[What you have to do]:
Retype the data lines starting at the line containing "will [21, 69]." and ending at the line containing "tap(53, 239)", both included, and nothing more.

START Input for this task

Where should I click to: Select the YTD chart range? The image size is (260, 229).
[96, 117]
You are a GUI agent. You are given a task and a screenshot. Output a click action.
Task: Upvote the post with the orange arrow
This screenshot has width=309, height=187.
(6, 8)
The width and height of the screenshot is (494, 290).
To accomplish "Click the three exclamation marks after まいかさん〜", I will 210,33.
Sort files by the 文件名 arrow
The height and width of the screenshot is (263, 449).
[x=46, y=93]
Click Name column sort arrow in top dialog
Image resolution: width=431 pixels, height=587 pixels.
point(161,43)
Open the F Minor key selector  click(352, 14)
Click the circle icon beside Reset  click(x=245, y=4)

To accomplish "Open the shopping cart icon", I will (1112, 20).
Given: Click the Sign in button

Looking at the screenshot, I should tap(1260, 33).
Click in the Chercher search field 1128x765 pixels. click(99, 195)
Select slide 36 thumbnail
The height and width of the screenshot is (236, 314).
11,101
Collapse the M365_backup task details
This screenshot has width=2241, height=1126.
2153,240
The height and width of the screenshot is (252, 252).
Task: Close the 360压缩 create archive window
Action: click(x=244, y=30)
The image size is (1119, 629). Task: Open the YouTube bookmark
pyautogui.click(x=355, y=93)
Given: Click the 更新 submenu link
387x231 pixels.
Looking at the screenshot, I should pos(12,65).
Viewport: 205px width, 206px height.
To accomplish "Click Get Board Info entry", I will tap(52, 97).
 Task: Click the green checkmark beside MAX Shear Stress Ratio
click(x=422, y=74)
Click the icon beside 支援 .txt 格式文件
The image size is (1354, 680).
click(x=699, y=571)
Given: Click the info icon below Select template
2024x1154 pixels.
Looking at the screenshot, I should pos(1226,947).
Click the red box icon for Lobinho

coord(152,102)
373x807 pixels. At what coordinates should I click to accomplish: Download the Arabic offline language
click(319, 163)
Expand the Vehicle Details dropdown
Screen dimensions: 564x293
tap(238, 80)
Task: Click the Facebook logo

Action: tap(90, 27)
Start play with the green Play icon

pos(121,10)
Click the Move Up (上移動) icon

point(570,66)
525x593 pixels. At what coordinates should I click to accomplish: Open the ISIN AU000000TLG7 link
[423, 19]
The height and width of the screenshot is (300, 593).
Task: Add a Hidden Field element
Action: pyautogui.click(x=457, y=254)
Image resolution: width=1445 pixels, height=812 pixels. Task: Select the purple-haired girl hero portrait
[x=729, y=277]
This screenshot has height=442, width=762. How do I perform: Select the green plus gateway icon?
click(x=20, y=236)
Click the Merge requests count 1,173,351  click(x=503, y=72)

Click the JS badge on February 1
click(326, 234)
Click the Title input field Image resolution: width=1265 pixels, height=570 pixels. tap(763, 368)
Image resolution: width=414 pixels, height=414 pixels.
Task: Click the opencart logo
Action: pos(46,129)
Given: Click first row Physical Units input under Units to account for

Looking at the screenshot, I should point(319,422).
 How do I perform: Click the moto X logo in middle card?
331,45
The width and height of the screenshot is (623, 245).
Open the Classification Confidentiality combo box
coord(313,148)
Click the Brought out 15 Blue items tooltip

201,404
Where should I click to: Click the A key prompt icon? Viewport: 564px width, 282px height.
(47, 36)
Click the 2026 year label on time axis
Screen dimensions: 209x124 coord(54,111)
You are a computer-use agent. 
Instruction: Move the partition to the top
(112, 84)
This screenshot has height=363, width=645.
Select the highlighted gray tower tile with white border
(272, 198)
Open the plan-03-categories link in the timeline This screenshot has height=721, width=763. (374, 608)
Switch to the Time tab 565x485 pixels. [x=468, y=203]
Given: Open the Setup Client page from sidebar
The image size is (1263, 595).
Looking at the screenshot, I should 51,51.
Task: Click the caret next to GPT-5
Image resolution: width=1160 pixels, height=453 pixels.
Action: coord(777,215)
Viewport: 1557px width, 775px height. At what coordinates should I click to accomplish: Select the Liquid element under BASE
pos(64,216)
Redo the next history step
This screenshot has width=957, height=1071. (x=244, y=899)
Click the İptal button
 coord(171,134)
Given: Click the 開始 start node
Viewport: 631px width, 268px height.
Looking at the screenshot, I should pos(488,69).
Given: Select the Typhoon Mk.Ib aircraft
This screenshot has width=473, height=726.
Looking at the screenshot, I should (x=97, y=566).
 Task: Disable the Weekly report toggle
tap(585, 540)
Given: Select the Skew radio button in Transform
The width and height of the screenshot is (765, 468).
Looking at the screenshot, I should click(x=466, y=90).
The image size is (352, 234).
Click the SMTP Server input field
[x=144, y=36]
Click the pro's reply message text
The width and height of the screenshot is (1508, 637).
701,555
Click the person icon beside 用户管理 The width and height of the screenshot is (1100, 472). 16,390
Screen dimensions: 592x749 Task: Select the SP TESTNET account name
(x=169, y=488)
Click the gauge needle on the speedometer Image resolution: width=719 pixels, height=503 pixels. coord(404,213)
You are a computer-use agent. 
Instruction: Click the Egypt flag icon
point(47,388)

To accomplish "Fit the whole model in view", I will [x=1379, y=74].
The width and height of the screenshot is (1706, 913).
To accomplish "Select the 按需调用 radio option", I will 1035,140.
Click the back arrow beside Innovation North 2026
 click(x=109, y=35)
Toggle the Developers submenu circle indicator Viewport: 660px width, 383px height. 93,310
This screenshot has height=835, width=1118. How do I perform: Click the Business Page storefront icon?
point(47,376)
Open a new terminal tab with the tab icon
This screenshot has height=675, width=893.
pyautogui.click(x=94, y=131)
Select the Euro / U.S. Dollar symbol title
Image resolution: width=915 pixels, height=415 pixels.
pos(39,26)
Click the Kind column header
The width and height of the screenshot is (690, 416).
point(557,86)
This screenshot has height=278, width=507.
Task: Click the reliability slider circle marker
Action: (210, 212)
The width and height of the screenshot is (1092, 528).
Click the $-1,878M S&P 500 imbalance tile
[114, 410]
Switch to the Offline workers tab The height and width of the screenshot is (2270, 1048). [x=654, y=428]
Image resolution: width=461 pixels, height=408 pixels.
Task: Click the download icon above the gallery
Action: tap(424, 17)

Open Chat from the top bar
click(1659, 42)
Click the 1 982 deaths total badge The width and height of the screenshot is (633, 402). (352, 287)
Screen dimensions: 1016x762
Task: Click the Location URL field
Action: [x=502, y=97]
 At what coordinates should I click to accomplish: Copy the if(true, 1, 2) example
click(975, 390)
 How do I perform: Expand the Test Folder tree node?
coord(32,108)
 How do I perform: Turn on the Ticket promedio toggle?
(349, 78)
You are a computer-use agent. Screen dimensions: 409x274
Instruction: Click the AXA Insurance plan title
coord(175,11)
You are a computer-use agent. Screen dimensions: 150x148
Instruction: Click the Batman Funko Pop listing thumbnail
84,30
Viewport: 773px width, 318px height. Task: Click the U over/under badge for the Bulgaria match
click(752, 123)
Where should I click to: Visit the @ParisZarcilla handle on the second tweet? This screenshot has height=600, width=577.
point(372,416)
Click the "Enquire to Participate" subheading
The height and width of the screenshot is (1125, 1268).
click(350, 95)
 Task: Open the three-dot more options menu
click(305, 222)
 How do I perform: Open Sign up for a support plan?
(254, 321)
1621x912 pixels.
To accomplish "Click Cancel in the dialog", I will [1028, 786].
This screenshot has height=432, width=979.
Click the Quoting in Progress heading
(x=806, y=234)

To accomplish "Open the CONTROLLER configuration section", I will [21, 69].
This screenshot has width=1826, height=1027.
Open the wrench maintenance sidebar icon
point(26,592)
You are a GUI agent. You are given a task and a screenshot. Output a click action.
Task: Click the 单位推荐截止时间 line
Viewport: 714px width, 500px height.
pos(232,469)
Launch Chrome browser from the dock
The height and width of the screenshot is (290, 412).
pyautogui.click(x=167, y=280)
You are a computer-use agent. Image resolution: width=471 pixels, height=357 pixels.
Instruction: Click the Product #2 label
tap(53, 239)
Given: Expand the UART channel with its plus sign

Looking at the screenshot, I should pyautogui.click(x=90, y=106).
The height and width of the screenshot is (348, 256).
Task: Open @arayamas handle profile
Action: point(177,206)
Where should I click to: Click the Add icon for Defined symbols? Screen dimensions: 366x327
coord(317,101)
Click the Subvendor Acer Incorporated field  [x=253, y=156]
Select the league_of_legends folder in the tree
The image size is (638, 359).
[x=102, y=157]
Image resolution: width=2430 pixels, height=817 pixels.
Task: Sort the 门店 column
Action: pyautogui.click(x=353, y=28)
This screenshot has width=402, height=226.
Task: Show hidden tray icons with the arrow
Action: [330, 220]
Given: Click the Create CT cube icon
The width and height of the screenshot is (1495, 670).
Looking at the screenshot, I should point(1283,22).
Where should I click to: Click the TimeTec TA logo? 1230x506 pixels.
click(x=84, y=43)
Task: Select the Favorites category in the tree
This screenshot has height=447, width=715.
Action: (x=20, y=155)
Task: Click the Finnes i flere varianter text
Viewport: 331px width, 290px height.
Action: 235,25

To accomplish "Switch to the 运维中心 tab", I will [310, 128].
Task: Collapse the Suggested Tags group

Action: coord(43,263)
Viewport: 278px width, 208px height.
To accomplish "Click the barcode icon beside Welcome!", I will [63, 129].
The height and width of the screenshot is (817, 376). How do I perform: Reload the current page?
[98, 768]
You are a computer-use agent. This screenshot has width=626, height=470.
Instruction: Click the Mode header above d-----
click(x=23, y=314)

END Input for this task

[Response]:
To accomplish "Open the CONTROLLER configuration section", I will [21, 69].
This screenshot has width=1826, height=1027.
Open the wrench maintenance sidebar icon
point(26,592)
You are a GUI agent. You are given a task and a screenshot. Output a click action.
Task: Click the 单位推荐截止时间 line
Viewport: 714px width, 500px height.
pos(232,469)
Launch Chrome browser from the dock
The height and width of the screenshot is (290, 412).
pyautogui.click(x=167, y=280)
You are a computer-use agent. Image resolution: width=471 pixels, height=357 pixels.
Instruction: Click the Product #2 label
tap(53, 239)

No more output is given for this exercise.